Veröffentlicht am 16 April 2011 von Paul Becker

Eine neue Studie des Berlin-Instituts untersucht, welchen demografischen Veränderungen die
Regionen Russlands und der anderen ehemaligen Sowjetrepubliken heute und in Zukunft ausgesetzt
sind.

Von Stephan Sievert, Reiner Klingholz, Paul Becker, Klaus-Helge Donath, Steffen Kröhnert

Knapp 20 Jahre sind vergangen, seit der gescheiterte Augustputsch 1991 das endgültige Aus der Sowjetunion besiegelte. Mit dem Zusammenbruch des sowjetischen Systems der regionalen
Arbeitsteilung wurden aus ökonomischen Verbündeten über Nacht Wettbewerber: War den zentralasiatischen Staaten zuvor die Produktion von Wasserkraft und Baumwolle zugedacht, der Ukraine die Lieferung einer Vielzahl von Fertiggütern und Moldawien die von Lebensmitteln, mussten die Länder fortan auf eigenen Beinen stehen und eigene Märkte für ihre Produkte suchen. Und auch innerhalb der neuen Staaten und Regionen entbrannte ein Wettbewerb um Kapital, Menschen und Technologien. Wo sich Wirtschafts- und Besiedlungsstruktur ehemals sicherheitspolitischen Aspekten unterordnen mussten, folgen sie nun überwiegend der Logik des Marktes. Vielerorts hat diese die etablierten Strukturen längst ad absurdum geführt: Zahlreiche Industriesiedlungen sind unter hohen Produktionskosten zusammengebrochen, Zentren der Rüstungsindustrie obsolet geworden, und ländliche Räume haben sich durch Abwanderung entleert.

Zwischen den neuen Freiheiten und dem ungewohnten Angebot an Konsumgütern einerseits und der millionenfachen Armut und Arbeitslosigkeit andererseits klaffte allerdings schnell ein riesiges Loch. Nicht nur auf die seelische Gesundheit der Menschen hatte dies verheerende Auswirkungen: Drogen- und Alkoholmissbrauch richteten viele körperlich zugrunde. In Russland sank die Lebenserwartung für Männer mit 57 Jahren auf den niedrigsten Stand der Nachkriegszeit. Wer kaum genug hatte, um das eigene Überleben zu sichern, konnte es sich erst recht nicht leisten, Nachwuchs in die Welt zu setzen. Binnen eines Jahrzehnts sank die durchschnittliche Kinderzahl je Frau in Russland von über zwei auf 1,2. Zu diesem Trend trug ab Mitte der 1990er Jahre auch die neu gewonnene Freiheit bei, die viele Frauen dazu veranlasste, den Kinderwunsch gegenüber jenem nach Selbstverwirklichung zurückzustellen.
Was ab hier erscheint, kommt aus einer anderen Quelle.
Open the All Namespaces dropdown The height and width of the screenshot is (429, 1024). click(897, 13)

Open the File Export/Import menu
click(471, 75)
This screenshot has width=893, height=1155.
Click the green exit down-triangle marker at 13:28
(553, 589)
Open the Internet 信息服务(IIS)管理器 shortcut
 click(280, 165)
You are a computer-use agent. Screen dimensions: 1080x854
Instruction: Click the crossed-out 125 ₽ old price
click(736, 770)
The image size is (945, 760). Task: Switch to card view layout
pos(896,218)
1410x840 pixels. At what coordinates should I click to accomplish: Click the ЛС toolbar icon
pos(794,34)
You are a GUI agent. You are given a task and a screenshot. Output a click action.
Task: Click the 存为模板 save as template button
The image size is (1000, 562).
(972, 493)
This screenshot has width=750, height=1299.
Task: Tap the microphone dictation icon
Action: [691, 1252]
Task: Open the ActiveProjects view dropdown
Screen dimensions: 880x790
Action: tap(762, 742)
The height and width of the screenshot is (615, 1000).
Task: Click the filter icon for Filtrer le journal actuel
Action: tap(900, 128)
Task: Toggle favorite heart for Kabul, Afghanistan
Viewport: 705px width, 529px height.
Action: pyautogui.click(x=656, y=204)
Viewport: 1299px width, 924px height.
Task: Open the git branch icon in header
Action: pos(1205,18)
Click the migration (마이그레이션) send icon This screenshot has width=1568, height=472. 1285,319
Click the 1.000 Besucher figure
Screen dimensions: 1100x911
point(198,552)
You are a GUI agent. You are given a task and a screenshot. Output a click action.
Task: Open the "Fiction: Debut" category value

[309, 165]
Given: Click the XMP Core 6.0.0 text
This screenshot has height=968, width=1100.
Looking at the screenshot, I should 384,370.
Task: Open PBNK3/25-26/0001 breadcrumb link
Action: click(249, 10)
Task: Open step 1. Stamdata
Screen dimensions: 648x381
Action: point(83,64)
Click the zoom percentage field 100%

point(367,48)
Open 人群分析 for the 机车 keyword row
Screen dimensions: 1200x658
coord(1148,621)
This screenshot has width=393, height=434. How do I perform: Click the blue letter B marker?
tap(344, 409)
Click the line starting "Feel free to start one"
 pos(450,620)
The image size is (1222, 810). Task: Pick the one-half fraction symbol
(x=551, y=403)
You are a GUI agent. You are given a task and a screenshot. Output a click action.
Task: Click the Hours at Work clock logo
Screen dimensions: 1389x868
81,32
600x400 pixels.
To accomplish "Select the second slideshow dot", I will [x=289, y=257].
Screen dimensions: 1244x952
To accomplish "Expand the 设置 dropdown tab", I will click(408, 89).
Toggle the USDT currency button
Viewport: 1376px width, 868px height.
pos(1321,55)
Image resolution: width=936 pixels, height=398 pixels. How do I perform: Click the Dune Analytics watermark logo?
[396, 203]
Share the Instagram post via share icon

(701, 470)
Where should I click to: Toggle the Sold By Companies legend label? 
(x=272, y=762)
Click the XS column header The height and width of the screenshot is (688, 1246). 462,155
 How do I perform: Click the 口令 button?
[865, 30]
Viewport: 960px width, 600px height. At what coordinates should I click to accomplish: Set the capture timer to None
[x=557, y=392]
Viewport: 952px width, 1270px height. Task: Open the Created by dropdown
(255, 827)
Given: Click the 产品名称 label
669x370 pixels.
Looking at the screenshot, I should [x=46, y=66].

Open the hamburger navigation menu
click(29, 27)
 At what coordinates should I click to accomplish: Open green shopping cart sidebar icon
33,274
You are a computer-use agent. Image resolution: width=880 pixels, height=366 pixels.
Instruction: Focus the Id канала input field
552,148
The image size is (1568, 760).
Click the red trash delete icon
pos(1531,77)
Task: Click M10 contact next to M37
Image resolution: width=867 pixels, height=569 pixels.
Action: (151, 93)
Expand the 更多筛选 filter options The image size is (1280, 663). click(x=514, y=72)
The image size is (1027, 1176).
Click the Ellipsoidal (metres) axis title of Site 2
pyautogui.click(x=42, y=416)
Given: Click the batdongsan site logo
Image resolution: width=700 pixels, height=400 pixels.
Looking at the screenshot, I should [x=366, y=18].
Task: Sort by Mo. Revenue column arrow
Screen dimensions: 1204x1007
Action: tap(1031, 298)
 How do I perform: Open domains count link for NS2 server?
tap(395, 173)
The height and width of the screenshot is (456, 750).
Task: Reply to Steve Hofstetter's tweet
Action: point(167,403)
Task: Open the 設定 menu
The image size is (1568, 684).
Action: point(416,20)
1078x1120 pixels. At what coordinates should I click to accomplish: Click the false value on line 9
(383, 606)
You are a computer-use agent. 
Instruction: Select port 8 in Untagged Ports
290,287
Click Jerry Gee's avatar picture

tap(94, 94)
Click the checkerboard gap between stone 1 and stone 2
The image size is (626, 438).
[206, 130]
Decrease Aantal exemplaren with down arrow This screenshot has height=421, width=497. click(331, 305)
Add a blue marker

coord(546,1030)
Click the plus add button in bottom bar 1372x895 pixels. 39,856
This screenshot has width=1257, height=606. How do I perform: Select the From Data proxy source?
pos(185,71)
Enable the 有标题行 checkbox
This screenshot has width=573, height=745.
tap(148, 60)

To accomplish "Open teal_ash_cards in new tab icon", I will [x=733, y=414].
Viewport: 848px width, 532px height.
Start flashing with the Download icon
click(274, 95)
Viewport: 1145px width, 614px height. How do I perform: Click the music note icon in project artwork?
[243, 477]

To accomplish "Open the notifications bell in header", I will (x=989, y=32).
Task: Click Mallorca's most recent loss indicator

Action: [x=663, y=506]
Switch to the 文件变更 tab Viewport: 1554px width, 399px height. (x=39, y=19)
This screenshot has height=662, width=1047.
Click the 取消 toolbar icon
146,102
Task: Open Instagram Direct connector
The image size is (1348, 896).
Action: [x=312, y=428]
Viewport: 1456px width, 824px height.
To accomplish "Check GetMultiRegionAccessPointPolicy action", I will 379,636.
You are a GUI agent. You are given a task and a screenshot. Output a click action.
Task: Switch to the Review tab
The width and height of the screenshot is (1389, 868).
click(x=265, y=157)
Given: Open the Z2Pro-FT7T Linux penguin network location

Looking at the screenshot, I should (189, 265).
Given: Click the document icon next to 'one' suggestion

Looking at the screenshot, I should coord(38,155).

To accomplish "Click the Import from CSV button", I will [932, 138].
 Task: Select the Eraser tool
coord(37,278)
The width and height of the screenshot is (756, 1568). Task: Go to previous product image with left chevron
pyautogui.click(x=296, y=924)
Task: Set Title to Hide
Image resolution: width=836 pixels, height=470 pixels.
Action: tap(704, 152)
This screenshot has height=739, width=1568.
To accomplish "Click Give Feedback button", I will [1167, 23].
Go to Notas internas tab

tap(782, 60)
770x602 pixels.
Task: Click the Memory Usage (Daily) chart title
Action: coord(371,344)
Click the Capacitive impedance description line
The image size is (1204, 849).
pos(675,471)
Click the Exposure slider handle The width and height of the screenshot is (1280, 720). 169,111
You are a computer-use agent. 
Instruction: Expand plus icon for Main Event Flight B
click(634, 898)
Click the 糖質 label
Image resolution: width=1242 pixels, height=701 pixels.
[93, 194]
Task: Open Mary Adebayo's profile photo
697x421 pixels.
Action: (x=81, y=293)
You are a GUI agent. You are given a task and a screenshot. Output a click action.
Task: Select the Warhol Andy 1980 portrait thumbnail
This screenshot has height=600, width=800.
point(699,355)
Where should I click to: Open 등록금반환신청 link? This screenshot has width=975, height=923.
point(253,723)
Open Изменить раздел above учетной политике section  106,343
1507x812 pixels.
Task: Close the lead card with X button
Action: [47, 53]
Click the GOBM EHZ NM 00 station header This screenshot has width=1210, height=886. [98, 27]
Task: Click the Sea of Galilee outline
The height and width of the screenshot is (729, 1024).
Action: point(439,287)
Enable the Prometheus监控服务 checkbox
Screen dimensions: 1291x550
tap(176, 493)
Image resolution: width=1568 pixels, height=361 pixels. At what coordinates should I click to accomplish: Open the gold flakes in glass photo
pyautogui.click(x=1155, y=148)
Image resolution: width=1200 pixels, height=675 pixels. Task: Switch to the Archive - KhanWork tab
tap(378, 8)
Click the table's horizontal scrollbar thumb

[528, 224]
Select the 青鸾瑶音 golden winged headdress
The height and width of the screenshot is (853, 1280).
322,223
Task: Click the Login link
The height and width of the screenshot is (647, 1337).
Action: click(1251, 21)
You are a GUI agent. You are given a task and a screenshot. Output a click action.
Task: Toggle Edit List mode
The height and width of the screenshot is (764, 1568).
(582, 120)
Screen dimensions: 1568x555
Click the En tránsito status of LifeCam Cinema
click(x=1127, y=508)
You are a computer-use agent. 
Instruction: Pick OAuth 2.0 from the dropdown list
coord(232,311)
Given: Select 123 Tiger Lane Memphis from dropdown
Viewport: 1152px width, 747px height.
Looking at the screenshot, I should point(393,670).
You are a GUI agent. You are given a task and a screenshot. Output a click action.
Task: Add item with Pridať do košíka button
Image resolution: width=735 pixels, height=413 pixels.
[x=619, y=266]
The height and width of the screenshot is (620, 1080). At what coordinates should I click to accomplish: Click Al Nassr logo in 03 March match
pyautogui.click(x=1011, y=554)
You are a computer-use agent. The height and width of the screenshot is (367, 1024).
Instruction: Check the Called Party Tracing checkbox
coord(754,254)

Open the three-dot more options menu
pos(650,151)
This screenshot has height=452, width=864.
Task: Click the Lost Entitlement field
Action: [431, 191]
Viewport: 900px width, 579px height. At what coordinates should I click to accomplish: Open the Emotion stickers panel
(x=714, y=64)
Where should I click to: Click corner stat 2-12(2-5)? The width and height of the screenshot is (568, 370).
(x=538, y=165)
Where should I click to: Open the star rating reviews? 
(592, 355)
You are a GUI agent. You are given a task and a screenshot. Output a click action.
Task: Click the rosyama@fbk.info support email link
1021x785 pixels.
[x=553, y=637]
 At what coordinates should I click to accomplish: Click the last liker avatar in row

Die Bevölkerungszahl Russlands ist seit 1993 von knapp 149 auf 142 Millionen Menschen zurückgegangen.
Wären nicht mehrere Millionen ethnische Russen nach dem Ende der Sowjetunion in ihre alte Heimat zurückgekehrt, wäre der Verlust etwa doppelt so hoch ausgefallen. Auch weil das Reservoir der Auslandsrussen langsam aufgebraucht ist, wird sich der Bevölkerungsrückgang in Zukunft beschleunigen. Denn in den nächsten Jahren kommen die ausgedünnten Jahrgänge der 1990er ins Elternalter. Bis 2030 könnte Russland weitere 15 Millionen Menschen verlieren – am stärksten wird der Rückgang unter der Bevölkerung im arbeitsfähigen Alter sein. Für die wirtschaftliche Zukunft des Landes wird es daher immer wichtiger, dass die restliche Bevölkerung über einen guten Bildungs- und Gesundheitsstand verfügt.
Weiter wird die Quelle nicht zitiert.